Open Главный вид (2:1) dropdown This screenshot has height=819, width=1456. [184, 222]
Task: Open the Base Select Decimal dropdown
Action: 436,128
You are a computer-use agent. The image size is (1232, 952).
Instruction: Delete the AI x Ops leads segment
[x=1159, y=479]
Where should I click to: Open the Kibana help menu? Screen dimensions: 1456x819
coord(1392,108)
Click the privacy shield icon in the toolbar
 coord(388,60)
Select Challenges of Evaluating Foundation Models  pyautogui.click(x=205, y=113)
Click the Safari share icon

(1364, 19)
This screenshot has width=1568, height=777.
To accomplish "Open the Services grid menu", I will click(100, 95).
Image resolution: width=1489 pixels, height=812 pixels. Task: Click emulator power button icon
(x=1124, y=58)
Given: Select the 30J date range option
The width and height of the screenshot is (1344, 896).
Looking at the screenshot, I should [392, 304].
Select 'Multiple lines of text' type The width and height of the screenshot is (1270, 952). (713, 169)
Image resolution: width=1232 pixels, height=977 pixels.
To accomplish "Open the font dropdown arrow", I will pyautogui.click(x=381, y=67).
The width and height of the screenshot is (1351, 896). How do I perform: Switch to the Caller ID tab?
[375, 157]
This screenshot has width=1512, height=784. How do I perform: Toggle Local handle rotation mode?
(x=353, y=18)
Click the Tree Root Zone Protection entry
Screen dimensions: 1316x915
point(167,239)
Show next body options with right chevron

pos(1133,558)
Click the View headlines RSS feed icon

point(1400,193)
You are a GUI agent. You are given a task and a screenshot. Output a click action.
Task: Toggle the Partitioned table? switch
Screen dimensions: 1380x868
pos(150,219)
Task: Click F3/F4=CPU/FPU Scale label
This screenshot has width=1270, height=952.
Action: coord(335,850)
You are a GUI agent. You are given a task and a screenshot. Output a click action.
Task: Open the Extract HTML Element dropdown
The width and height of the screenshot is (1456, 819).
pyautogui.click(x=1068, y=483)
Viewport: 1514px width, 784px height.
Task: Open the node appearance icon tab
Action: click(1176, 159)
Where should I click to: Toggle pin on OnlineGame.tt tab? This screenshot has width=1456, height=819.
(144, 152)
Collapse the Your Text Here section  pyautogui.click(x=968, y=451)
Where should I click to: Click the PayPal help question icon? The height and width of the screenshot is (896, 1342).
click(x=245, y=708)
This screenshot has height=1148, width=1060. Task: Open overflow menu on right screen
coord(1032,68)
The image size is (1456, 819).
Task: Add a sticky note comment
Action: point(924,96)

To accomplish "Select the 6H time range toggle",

================

Task description —
Only the lines from the one with "Where should I click to: Click" through the last line of the material above are to be duplicated, exactly and with both ends kept.

Reply —
Where should I click to: Click the PayPal help question icon? The height and width of the screenshot is (896, 1342).
click(x=245, y=708)
This screenshot has height=1148, width=1060. Task: Open overflow menu on right screen
coord(1032,68)
The image size is (1456, 819).
Task: Add a sticky note comment
Action: point(924,96)

To accomplish "Select the 6H time range toggle",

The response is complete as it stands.